Texte extrait:
◇ ◇ ◇ ◇
Bien sûr, un fichier qui n'existe pas est une erreur de contexte. Mais réaliser un traitement sur un fichier sans vérifier préalablement qu'il existe est une erreur de programmation. La différence est subtile. J'y reviendrai plus loin.

I-2. Que faire de ces erreurs de programmation ?

Les erreurs qui bloquent la compilation, on n'a pas trop d'autre choix que de les corriger. Les autres erreurs… souvent, pas grand-chose n'en est fait. Elles sont là, elles traînent jusqu'à ce qu'elles soient trouvées, puis corrigées. Les pires d'entre elles ne sont jamais détectées. C'est souvent le cas des erreurs numériques, ou des fichiers que l'on croit avoir ouverts.

Dans les meilleurs de mes mondes, on fait en sorte de ne pas pouvoir compiler quand on est face à une erreur de programmation. Les assertions statiques nous aideront en cela.
On peut aussi appliquer des petites recettes dont le principe chapeau consiste à confier nos invariants au compilateur. Par exemple, on évite de disposer de variables dans des états non pertinents (cf. la FAQ C++ de développez), on utilise des références à la place de pointeurs quand on sait que l'on est censés disposer de liens non nuls, on annote comme transférables les types dont les responsables changent (cf. un prochain billet), on fait en sorte de ne pas pouvoir additionner des distances avec des masses (cf. boost.unit)…

Pour les autres cas, [Meyer1988] a jeté les bases d'un outil, la programmation par contrat. Le C nous offre un second outil, les assertions. Les assertions permettent d'installer des points de contrôle dans un programme pour vérifier que les traitements se passent bien. Ces points de contrôles seront utilisés pour vérifier les contrats préalablement définis. Nous les détaillerons dans le prochain billet.

II- La programmation par contrat

Les contrats, dans la programmation, servent à poser les bases de qui est censé faire quoi. Par exemple, la fonction sqrt(x) ne prend que des paramètres numériques positifs x, et elle renvoie des nombres toujours positifs qui vérifient result = x². On retrouve la notion de domaine de définition des fonctions en mathématiques.
◇ ◇ ◇ ◇
Extrait de données:

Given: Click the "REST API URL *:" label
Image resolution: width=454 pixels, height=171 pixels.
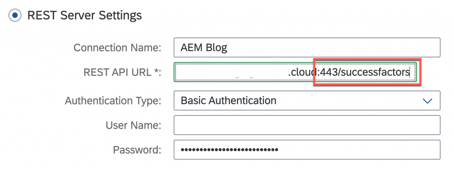Looking at the screenshot, I should point(122,72).
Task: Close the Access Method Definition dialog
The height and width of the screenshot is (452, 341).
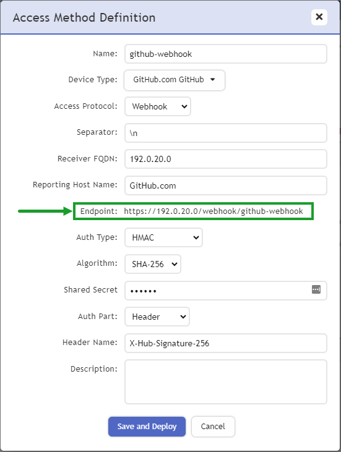Action: click(319, 17)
◇ ◇ ◇ ◇
Consigne:
Recopiez fidèlement le passage du texte sur les erreurs de programmation, depuis « Bien sûr, un » jusqu'à « de programmation ? » inclus.

Corrigé de l'exercice:
Bien sûr, un fichier qui n'existe pas est une erreur de contexte. Mais réaliser un traitement sur un fichier sans vérifier préalablement qu'il existe est une erreur de programmation. La différence est subtile. J'y reviendrai plus loin.

I-2. Que faire de ces erreurs de programmation ?